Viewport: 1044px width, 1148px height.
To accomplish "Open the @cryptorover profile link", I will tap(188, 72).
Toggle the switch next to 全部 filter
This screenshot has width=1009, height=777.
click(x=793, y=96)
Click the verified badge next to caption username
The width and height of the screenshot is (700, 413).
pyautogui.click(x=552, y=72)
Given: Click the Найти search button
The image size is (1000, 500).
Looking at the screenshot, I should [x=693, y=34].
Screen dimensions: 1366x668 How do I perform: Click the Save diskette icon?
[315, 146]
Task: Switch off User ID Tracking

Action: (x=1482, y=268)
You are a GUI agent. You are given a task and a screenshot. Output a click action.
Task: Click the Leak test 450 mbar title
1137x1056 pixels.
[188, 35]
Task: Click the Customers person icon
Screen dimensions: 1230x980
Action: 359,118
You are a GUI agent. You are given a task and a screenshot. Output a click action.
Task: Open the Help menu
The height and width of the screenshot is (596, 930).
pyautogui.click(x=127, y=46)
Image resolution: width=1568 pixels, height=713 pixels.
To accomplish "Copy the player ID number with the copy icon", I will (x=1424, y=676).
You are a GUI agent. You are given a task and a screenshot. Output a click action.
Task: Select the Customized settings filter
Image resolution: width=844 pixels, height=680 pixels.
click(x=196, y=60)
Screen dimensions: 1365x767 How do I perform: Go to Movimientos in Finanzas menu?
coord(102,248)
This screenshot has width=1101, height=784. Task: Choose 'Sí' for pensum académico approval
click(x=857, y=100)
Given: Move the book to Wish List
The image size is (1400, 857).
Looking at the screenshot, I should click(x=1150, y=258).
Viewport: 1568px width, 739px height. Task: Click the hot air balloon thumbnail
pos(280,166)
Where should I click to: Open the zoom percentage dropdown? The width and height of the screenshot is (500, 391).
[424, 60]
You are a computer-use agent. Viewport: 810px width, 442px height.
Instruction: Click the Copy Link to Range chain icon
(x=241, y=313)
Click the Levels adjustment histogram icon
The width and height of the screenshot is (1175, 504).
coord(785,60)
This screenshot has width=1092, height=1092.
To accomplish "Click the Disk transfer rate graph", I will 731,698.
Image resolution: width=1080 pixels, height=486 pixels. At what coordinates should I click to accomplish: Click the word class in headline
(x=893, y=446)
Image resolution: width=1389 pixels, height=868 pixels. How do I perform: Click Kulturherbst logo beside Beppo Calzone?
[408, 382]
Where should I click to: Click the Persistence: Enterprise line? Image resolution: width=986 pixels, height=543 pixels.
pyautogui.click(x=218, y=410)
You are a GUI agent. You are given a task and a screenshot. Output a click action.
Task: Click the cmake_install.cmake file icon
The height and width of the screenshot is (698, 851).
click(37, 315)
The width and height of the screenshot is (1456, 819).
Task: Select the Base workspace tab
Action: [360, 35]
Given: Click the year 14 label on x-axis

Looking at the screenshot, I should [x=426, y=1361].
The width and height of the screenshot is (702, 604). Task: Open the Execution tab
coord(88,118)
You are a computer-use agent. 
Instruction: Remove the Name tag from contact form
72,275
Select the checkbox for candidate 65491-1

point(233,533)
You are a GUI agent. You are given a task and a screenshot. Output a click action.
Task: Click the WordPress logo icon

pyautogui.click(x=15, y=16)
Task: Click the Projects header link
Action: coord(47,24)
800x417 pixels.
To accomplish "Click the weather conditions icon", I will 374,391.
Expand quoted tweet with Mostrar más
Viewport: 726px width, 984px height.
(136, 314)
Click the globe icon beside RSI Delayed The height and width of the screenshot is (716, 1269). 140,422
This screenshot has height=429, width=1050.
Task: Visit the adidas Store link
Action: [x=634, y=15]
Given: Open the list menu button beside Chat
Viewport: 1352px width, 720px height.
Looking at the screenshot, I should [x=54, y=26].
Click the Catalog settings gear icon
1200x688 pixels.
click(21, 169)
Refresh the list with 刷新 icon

_Description of the task_:
Present every line of the records above as a numbered list, omitting any blank lines.

_Answer for this exercise_:
1. Viewport: 1044px width, 1148px height.
2. To accomplish "Open the @cryptorover profile link", I will tap(188, 72).
3. Toggle the switch next to 全部 filter
4. This screenshot has width=1009, height=777.
5. click(x=793, y=96)
6. Click the verified badge next to caption username
7. The width and height of the screenshot is (700, 413).
8. pyautogui.click(x=552, y=72)
9. Given: Click the Найти search button
10. The image size is (1000, 500).
11. Looking at the screenshot, I should [x=693, y=34].
12. Screen dimensions: 1366x668 How do I perform: Click the Save diskette icon?
13. [315, 146]
14. Task: Switch off User ID Tracking
15. Action: (x=1482, y=268)
16. You are a GUI agent. You are given a task and a screenshot. Output a click action.
17. Task: Click the Leak test 450 mbar title
18. 1137x1056 pixels.
19. [188, 35]
20. Task: Click the Customers person icon
21. Screen dimensions: 1230x980
22. Action: 359,118
23. You are a GUI agent. You are given a task and a screenshot. Output a click action.
24. Task: Open the Help menu
25. The height and width of the screenshot is (596, 930).
26. pyautogui.click(x=127, y=46)
27. Image resolution: width=1568 pixels, height=713 pixels.
28. To accomplish "Copy the player ID number with the copy icon", I will (x=1424, y=676).
29. You are a GUI agent. You are given a task and a screenshot. Output a click action.
30. Task: Select the Customized settings filter
31. Image resolution: width=844 pixels, height=680 pixels.
32. click(x=196, y=60)
33. Screen dimensions: 1365x767 How do I perform: Go to Movimientos in Finanzas menu?
34. coord(102,248)
35. This screenshot has width=1101, height=784. Task: Choose 'Sí' for pensum académico approval
36. click(x=857, y=100)
37. Given: Move the book to Wish List
38. The image size is (1400, 857).
39. Looking at the screenshot, I should click(x=1150, y=258).
40. Viewport: 1568px width, 739px height. Task: Click the hot air balloon thumbnail
41. pos(280,166)
42. Where should I click to: Open the zoom percentage dropdown? The width and height of the screenshot is (500, 391).
43. [424, 60]
44. You are a computer-use agent. Viewport: 810px width, 442px height.
45. Instruction: Click the Copy Link to Range chain icon
46. (x=241, y=313)
47. Click the Levels adjustment histogram icon
48. The width and height of the screenshot is (1175, 504).
49. coord(785,60)
50. This screenshot has width=1092, height=1092.
51. To accomplish "Click the Disk transfer rate graph", I will 731,698.
52. Image resolution: width=1080 pixels, height=486 pixels. At what coordinates should I click to accomplish: Click the word class in headline
53. (x=893, y=446)
54. Image resolution: width=1389 pixels, height=868 pixels. How do I perform: Click Kulturherbst logo beside Beppo Calzone?
55. [408, 382]
56. Where should I click to: Click the Persistence: Enterprise line? Image resolution: width=986 pixels, height=543 pixels.
57. pyautogui.click(x=218, y=410)
58. You are a GUI agent. You are given a task and a screenshot. Output a click action.
59. Task: Click the cmake_install.cmake file icon
60. The height and width of the screenshot is (698, 851).
61. click(37, 315)
62. The width and height of the screenshot is (1456, 819).
63. Task: Select the Base workspace tab
64. Action: [360, 35]
65. Given: Click the year 14 label on x-axis
66. Looking at the screenshot, I should [x=426, y=1361].
67. The width and height of the screenshot is (702, 604). Task: Open the Execution tab
68. coord(88,118)
69. You are a computer-use agent. 
70. Instruction: Remove the Name tag from contact form
71. 72,275
72. Select the checkbox for candidate 65491-1
73. point(233,533)
74. You are a GUI agent. You are given a task and a screenshot. Output a click action.
75. Task: Click the WordPress logo icon
76. pyautogui.click(x=15, y=16)
77. Task: Click the Projects header link
78. Action: coord(47,24)
79. 800x417 pixels.
80. To accomplish "Click the weather conditions icon", I will 374,391.
81. Expand quoted tweet with Mostrar más
82. Viewport: 726px width, 984px height.
83. (136, 314)
84. Click the globe icon beside RSI Delayed The height and width of the screenshot is (716, 1269). 140,422
85. This screenshot has height=429, width=1050.
86. Task: Visit the adidas Store link
87. Action: [x=634, y=15]
88. Given: Open the list menu button beside Chat
89. Viewport: 1352px width, 720px height.
90. Looking at the screenshot, I should [x=54, y=26].
91. Click the Catalog settings gear icon
92. 1200x688 pixels.
93. click(21, 169)
94. Refresh the list with 刷新 icon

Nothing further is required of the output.